◆ Stored data
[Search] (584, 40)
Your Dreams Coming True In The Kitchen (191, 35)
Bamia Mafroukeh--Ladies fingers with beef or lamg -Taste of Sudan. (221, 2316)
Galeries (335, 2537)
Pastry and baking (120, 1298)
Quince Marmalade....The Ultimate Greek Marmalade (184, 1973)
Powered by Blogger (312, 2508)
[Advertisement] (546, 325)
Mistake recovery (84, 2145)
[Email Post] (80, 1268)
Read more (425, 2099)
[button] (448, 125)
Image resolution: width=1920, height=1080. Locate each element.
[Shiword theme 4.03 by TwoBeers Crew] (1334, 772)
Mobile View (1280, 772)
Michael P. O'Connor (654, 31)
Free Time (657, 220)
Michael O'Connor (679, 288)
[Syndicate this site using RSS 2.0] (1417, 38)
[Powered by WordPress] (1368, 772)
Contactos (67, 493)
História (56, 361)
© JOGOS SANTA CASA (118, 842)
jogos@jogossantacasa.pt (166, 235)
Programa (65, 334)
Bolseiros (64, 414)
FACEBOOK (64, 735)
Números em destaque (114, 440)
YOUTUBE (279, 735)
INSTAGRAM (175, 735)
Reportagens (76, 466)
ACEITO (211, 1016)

◆ What you are asked to do
Repeat each record above precisely as written.

◆ Result below
[Search] (584, 40)
Your Dreams Coming True In The Kitchen (191, 35)
Bamia Mafroukeh--Ladies fingers with beef or lamg -Taste of Sudan. (221, 2316)
Galeries (335, 2537)
Pastry and baking (120, 1298)
Quince Marmalade....The Ultimate Greek Marmalade (184, 1973)
Powered by Blogger (312, 2508)
[Advertisement] (546, 325)
Mistake recovery (84, 2145)
[Email Post] (80, 1268)
Read more (425, 2099)
[button] (448, 125)
Image resolution: width=1920, height=1080. Locate each element.
[Shiword theme 4.03 by TwoBeers Crew] (1334, 772)
Mobile View (1280, 772)
Michael P. O'Connor (654, 31)
Free Time (657, 220)
Michael O'Connor (679, 288)
[Syndicate this site using RSS 2.0] (1417, 38)
[Powered by WordPress] (1368, 772)
Contactos (67, 493)
História (56, 361)
© JOGOS SANTA CASA (118, 842)
jogos@jogossantacasa.pt (166, 235)
Programa (65, 334)
Bolseiros (64, 414)
FACEBOOK (64, 735)
Números em destaque (114, 440)
YOUTUBE (279, 735)
INSTAGRAM (175, 735)
Reportagens (76, 466)
ACEITO (211, 1016)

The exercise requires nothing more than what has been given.